One of the fundamental problems in language testing is the lack of adequate generalizability between what a test is measuring and what fulfills the learners' real world language use needs. It is important to recognize that no matter how precise a test measures a construct, if the way that a construct is defined and the way that test tasks are specified do not correspond to the domain of generalization in a meaningful way, test scores may never become adequate indicators of what learners can do with English in real life. This study investigated constructs and tasks of the General English Proficiency Test (GEPT) high-intermediate reading test to explicate the issues involved in generalizing test scores to non-test situations.

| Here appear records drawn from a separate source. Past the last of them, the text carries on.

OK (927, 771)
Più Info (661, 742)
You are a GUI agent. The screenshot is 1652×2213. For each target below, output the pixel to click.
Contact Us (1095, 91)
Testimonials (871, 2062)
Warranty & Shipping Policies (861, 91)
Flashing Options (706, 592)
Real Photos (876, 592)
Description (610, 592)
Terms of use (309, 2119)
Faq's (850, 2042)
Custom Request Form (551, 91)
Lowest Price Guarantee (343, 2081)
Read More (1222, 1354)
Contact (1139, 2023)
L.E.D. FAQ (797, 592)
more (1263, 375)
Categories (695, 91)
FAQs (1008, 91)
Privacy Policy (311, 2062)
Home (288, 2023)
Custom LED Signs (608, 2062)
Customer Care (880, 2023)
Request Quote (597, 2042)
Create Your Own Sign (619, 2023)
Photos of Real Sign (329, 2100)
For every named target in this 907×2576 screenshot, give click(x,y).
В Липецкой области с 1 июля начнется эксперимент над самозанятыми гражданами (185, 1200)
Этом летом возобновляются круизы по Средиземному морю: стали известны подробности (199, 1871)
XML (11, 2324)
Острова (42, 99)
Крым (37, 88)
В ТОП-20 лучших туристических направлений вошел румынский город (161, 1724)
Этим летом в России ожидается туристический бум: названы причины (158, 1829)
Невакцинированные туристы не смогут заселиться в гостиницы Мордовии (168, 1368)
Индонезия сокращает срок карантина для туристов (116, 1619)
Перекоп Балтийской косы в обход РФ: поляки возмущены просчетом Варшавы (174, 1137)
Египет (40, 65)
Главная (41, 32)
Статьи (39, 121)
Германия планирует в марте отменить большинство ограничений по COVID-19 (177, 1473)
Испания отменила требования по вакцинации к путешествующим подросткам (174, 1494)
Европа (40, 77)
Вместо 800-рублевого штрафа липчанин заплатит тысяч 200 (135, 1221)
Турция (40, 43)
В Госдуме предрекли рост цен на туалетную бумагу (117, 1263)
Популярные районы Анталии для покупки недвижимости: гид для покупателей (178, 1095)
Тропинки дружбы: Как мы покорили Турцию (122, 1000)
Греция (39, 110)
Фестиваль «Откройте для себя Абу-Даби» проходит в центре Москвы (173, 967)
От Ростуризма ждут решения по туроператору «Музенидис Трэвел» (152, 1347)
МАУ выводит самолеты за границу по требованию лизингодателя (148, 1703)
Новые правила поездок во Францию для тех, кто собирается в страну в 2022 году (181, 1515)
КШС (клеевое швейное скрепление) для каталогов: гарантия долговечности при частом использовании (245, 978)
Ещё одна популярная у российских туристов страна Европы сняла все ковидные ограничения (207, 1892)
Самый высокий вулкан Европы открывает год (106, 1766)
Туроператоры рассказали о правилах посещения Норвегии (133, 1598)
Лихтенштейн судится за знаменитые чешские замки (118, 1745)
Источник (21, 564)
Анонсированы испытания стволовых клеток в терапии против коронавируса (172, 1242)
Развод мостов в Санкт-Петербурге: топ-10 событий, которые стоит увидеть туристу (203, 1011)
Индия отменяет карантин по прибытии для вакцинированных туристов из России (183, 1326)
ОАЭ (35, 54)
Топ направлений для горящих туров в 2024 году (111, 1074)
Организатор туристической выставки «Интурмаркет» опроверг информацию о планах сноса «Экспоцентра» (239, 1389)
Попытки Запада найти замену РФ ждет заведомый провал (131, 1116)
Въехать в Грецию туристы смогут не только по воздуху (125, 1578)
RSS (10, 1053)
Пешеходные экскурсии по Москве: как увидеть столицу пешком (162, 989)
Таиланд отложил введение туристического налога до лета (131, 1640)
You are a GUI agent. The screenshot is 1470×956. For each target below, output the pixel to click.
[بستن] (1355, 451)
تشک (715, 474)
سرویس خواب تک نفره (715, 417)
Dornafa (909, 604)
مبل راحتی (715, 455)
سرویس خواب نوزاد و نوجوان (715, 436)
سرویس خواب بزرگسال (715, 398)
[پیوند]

The study identified and demonstrated quantitatively and qualitatively the way and extent to which two distinct ways of conceptualizing reading constructs, the trait/curriculum-based and the task/domain-based approaches, could lead to divergent construct specifications, difficulty levels, item/text characteristics, and underlying factor structures, using approaches of expert judgments and confirmatory factor analysis. A total of 242 university students and six trained raters participated in the study. All the participants took the GEPT reading test and a task-based reading test developed based on the can-do statements in the Common European Framework of Reference (CEFR) and its designated Target Language Use (TLU) domains.
It was found that when items are more task-based and workplace specific, the less similarity they share with trait/curriculum based test items. The nature and the constituents of the reading comprehension construct shift. Not only do task-based and workplace specific items require a significantly higher amount of complex propositional content to be interpreted rather than recognized, they also demand a wider range and extent of language abilities (ideational, functional, and sociolinguistic) and strategic competence when making such interpretations in relation to context. Among all the combinations of language abilities, that of manipulative function and strategic demand appear to have the most effect on the complexity of reading construct. The ability to comprehend texts then is different from the ability to comprehend texts in context. The very nature of contextualization changes the nature and constituents of the comprehension construct.
Using Bachman and Palmer's (2010) Assessment Use Argument (AUA) framework, this study strongly suggests that the GEPT is not as meaningful or generalizable as the Language Training and Testing Center (LTTC) claims it is. GEPT test scores do not provide stakeholders with sufficient information about the ability to be assessed in the TLU domain, and the GEPT tasks do not have a sufficient degree of correspondence to the TLU tasks. Due to inadequate sampling of the target constructs and its task characteristics, GEPT test scores do not appear to generalize to performance in the target domain.